Düşün!
Mutluyum, mutlusun, mutluyuz. Umutluyum, umutlusun, umutluyuz. Mutlu muyuz? Umutlu muyuz? Sorular, sorular, sorular… Mutlu olmak için...
Mutluyum, mutlusun, mutluyuz. Umutluyum, umutlusun, umutluyuz. Mutlu muyuz? Umutlu muyuz? Sorular, sorular, sorular…
Mutlu olmak için ne yapıyoruz, umutlu olmak için ne yapıyoruz?
“Bu kadar şevk kaçırıcı gelişmeler varken, dünya almış başını olumsuzluklara doğru ilerlerken biz nasıl umutlu olalım?” dediğinizi duyar gibiyim. Haksızsınız diyemiyorum. Ama biz yine de duruma bir bakalım; sizi ne mutlu ediyor bunları düşündünüz mü? Ciddi anlamda ama. Ya da en çok neler mutsuz kılıyor? Sizi mutsuz kılan olayın kendisi mi, düşünce tarzınız mı, bakış açınız mı?
Mesela güne gözünüzü sağlıklı açtınız diye, sevdikleriniz yanınızda diye, onlar da sağlıklı olduğu için mutlu hissettiniz mi kendinizi? Ya da sevdiğiniz bir yemeği yiyebiliyor olmanız sizi mutlu kıldı mı hiç? Ya yiyemiyor olsaydınız? Yok, yiyemiyorsunuz ya da var ama sağlığınız yemenize müsaade etmiyor. Hiç düşündünüz mü?

Veri satırları:
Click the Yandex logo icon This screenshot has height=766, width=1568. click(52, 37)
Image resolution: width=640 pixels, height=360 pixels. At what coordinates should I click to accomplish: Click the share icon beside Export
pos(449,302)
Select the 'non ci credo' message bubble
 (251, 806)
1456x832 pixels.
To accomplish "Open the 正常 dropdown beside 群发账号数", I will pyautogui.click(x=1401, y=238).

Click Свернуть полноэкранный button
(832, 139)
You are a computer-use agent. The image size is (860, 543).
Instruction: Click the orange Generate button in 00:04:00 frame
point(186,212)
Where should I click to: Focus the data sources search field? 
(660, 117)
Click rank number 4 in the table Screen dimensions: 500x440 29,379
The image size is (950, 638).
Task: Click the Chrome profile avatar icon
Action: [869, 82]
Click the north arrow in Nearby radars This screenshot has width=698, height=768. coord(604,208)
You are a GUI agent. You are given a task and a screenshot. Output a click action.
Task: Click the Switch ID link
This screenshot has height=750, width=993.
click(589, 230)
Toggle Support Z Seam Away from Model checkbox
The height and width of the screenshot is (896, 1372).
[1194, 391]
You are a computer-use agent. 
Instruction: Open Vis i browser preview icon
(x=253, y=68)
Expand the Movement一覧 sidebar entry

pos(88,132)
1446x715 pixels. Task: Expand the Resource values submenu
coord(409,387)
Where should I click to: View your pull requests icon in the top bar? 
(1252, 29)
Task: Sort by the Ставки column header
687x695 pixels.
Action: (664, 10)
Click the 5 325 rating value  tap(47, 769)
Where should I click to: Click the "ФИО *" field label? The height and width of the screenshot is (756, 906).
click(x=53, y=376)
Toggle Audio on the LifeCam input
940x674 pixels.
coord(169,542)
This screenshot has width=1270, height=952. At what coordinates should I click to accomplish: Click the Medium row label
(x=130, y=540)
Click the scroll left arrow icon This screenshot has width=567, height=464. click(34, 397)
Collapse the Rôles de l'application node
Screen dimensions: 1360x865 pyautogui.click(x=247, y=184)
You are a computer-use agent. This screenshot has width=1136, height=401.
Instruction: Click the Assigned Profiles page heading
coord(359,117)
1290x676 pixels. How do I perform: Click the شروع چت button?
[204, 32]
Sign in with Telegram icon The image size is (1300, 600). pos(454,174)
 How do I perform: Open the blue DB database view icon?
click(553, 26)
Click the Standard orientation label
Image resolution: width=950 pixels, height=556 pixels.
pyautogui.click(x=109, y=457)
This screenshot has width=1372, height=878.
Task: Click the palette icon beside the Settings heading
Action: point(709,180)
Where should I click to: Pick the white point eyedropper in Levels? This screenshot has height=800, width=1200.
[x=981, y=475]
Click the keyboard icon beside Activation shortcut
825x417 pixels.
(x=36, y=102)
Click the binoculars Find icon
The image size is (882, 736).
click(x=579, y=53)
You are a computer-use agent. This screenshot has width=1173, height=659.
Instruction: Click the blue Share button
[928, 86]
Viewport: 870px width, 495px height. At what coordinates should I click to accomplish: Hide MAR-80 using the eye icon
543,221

Görevleriniz:
1/ Mutluluk ve umut üzerine yazıya göre şu soruların cevabı nedir?
(a) Yazı hangi başlıkla açılıyor?
(b) Yazar, sizi mutsuz kılan şeyin ne olabileceğine dair hangi üç ihtimali sıralıyor?
(c) Yazara göre güne gözünüzü nasıl açtığınız için mutlu hissetmiş olabilirsiniz?
2/ Mutluluk ve umut üzerine yazıyı kaldığı yerden sürdürür müsünüz?

Görev cevapları:
1/
(a) Düşün!
(b) Olayın kendisi, düşünce tarzınız ve bakış açınız.
(c) Sağlıklı olarak.

2/
Vehbi Koç ne güzel söylemiş;
Dostum,
Evin varsa bir sıfır koymalısın varlıklar hanene,
İşin varsa bir sıfır daha koymalısın,
İş seninse üç sıfır daha koymalısın,
İşin iyi gidiyorsa üç sıfır daha,
Araban varsa bir sıfır daha,
Yazlığın varsa bir sıfır daha,
Daha sıralanabilir sıfırlar hanesi…
Ancak sağlığın varsa, bir koyarsın başına,
Bütün sıfırlar anlamlı bir değere ulaşır.
Yoksa sonuç sıfırdır, hiç uğraşmayasın boş yere.
İnsanlar hoşlandığı şeyleri yaparken mutlu oluyorlar. Bir resim yaparken ya da sanat eserini izlerken. Bir müzik aletini çalarken ya da bir ustadan bir yapıtı dinlerken. Bir kitap okurken ya da okuduğu bir kitabın sinemaya uyarlanmış halini izlerken. Yani insanlar üretirken ve üretileni izlerken, ortaya bir şey koyma çabasını ve onun sonucunu irdelerken mutlu oluyor. Herkese Bilim Teknoloji Dergisi’nin 147’nci Sayısında verilen bilimsel bir yazıya göre güzel bir sanat eseri beynimizde mutluluk duygusunu uyandırıyor. Yani estetik bir uyaranın varlığı bizi mutlu kılıyor. Bunu şöyle de yorumlayabiliriz kanımca, sanatla ve estetikle ilgilenmek bizi diğer olumsuzluklardan soyutlayıp mutlu kılıyor. Ne dersiniz bu noktada bize düşen biraz daha sanatla iç içe olmak mı?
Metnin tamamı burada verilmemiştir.